若田部副総裁は懇談会のあいさつで、資源高でも経済対策の効果などで景気回復が続くとする一方、経済への下振れリスクが顕在化すれば「躊躇(ちゅうちょ)なく必要な追加的措置を講じることも排除すべきではない」と語っていた。
若田部副総裁は会見で「政府との連携は十分図られている」と述べた。大部分の値段があまり上がらない「低インフレ」に対しては金融緩和の継続で対応し、エネルギー関連や食料品の値上がりには財政政策が対応すべきと改めて指摘した。
<コアCPIの2%超え、重要なのは期間ではない>
若田部副総裁はあいさつで、消費者物価指数(除く生鮮食品、コアCPI)の2%超えが「半年から1年程度しか続かないのであれば、2%の物価目標が持続的・安定的に達成されたとは言えない」と述べた。
会見では、コアCPIの2%超えがどのくらいの期間続けば持続的・安定的なのか、予め決め打ちするのは適切ではなく、価格の分布や物価の基調、サービス価格と密接な賃金の動向、中長期の予想インフレ率などのデータを丁寧に見ていく必要があると話した。その上で、コストプッシュの物価上昇が賃金や中長期の予想インフレ率の上昇につながるか「やや難しいところだ」と述べた。
市場では、中国政府のゼロコロナ政策に伴う中国景気の下振れ懸念がくすぶっている。
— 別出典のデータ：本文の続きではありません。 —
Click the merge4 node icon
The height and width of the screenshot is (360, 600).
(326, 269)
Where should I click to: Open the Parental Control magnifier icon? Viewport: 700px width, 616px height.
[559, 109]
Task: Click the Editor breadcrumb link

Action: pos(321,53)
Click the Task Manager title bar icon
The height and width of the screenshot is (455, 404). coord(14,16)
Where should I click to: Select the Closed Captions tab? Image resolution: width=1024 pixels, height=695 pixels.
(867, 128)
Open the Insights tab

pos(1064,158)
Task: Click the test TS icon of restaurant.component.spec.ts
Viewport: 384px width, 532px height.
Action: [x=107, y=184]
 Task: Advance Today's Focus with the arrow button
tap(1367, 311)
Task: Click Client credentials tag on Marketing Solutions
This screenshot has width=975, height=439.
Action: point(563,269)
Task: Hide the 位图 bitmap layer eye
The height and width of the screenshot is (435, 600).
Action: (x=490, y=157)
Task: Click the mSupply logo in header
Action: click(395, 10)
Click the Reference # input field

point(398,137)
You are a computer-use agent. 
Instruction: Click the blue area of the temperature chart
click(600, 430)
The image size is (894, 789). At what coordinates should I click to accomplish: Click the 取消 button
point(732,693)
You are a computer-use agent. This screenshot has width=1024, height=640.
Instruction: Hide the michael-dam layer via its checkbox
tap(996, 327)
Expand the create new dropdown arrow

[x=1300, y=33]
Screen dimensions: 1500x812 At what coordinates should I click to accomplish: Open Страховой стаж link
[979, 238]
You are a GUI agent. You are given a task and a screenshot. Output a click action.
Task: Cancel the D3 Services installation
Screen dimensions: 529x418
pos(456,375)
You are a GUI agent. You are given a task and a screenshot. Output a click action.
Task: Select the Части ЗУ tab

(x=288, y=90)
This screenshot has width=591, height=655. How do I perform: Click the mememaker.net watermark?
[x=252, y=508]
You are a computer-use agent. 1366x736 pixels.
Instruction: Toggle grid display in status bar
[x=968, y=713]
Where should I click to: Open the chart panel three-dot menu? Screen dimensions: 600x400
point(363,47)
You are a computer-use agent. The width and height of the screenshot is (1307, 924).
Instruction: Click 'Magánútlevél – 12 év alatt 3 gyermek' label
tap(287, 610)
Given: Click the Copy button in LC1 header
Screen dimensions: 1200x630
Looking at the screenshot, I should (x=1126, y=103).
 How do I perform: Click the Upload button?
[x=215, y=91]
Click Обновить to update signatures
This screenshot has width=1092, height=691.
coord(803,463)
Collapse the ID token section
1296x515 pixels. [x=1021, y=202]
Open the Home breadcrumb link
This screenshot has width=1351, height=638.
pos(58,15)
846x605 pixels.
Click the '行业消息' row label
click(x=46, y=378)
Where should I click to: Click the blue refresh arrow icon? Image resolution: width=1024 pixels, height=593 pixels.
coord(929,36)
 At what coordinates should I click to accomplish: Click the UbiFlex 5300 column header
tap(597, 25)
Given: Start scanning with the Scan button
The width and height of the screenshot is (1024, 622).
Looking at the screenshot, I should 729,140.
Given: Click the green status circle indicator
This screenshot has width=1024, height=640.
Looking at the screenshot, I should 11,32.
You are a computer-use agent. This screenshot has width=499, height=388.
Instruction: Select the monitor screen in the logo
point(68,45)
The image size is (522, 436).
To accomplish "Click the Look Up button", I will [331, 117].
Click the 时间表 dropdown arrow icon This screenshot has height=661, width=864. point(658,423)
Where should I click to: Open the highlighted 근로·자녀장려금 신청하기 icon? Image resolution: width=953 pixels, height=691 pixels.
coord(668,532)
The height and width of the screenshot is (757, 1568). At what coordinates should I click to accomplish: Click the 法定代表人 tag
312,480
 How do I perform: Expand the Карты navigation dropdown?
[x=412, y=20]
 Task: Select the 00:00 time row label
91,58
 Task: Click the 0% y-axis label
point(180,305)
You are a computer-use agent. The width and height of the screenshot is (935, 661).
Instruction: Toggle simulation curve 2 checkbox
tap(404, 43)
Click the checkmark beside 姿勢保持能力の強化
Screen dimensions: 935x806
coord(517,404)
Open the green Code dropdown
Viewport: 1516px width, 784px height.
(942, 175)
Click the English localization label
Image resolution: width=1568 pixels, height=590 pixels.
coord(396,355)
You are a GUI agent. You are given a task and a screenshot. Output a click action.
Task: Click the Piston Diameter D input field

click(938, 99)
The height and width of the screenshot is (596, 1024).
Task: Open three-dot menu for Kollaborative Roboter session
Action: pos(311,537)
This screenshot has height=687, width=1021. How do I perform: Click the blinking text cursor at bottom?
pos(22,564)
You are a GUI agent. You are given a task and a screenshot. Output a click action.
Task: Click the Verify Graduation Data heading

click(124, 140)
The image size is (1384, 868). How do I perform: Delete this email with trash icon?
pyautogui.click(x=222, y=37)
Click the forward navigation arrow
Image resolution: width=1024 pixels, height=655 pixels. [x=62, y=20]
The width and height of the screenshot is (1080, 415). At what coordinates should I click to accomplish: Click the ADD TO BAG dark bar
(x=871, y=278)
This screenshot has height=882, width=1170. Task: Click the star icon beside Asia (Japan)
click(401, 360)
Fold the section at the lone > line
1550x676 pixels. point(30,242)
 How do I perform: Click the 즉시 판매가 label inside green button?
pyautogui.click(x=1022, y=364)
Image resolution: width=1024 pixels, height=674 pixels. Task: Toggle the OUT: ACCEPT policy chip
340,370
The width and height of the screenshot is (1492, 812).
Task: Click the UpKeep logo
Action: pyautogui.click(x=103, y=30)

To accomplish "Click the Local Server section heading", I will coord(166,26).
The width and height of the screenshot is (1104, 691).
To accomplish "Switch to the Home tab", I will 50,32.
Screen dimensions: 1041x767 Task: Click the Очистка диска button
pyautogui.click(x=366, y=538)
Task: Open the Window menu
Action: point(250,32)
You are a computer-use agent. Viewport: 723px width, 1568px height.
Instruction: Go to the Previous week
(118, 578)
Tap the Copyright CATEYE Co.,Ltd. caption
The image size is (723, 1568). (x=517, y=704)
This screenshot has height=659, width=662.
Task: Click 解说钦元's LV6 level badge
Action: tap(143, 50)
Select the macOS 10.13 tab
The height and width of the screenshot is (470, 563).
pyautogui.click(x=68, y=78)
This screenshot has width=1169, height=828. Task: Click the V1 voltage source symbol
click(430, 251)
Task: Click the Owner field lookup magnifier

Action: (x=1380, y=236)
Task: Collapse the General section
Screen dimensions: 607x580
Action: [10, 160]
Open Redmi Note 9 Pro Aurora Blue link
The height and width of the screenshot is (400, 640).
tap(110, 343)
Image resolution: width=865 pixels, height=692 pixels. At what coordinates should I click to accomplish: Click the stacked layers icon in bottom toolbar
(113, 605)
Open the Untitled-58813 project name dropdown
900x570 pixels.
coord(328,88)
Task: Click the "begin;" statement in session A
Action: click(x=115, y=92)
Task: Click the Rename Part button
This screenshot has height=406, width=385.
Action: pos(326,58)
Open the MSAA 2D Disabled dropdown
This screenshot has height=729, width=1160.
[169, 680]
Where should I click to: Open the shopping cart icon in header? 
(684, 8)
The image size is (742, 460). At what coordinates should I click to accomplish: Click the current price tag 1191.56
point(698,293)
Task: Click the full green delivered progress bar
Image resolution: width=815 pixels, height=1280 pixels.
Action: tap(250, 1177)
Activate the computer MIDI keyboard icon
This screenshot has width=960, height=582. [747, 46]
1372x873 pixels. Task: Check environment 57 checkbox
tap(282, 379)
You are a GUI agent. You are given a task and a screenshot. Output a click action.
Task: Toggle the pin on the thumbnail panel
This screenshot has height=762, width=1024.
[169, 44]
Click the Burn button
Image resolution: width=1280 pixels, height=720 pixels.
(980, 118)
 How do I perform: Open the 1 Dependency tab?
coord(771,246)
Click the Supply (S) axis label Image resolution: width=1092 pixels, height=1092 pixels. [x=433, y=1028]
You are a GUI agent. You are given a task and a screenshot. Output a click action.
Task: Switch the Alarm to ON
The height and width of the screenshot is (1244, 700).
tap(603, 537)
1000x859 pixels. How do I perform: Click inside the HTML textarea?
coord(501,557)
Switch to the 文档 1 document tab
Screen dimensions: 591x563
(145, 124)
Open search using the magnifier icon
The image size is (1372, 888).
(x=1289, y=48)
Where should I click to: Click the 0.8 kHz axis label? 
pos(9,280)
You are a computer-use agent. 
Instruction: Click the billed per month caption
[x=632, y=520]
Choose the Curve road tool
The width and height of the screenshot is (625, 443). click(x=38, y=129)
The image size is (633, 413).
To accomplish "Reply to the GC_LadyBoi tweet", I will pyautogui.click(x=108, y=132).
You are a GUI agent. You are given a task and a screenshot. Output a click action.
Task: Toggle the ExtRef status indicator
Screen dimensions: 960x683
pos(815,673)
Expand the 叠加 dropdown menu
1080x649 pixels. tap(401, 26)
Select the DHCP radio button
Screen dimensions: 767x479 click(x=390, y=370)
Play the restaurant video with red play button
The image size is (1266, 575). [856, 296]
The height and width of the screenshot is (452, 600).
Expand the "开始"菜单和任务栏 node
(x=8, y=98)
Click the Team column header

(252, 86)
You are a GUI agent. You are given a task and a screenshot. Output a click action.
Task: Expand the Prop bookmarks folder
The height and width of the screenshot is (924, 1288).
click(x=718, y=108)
若田部副総裁は中国景気の動向をリスク要因と認識しているものの、「メインシナリオを覆すほど深刻なものとは考えていない」と語った。
<懇談会、為替の安定に要望も>
若田部副総裁によると、懇談会では出席者から「為替の安定には一層の目配りをお願いしたい」との要望が出ていたという。
若田部副総裁は「急激に為替が変動すると、企業が事業計画を立てる上で不確実性が増すので望ましくない」と指摘する一方、金融政策の目的は物価の安定であり「為替レートを目標として何か政策を発動することは望ましいことではない」とした。
長期金利の許容変動幅拡大については「事実上、金利を上げることにつながる」と述べ、企画局担当の内田真一理事が5月に許容変動幅拡大は「事実上、利上げすること」と発言したことに歩調を合わせた。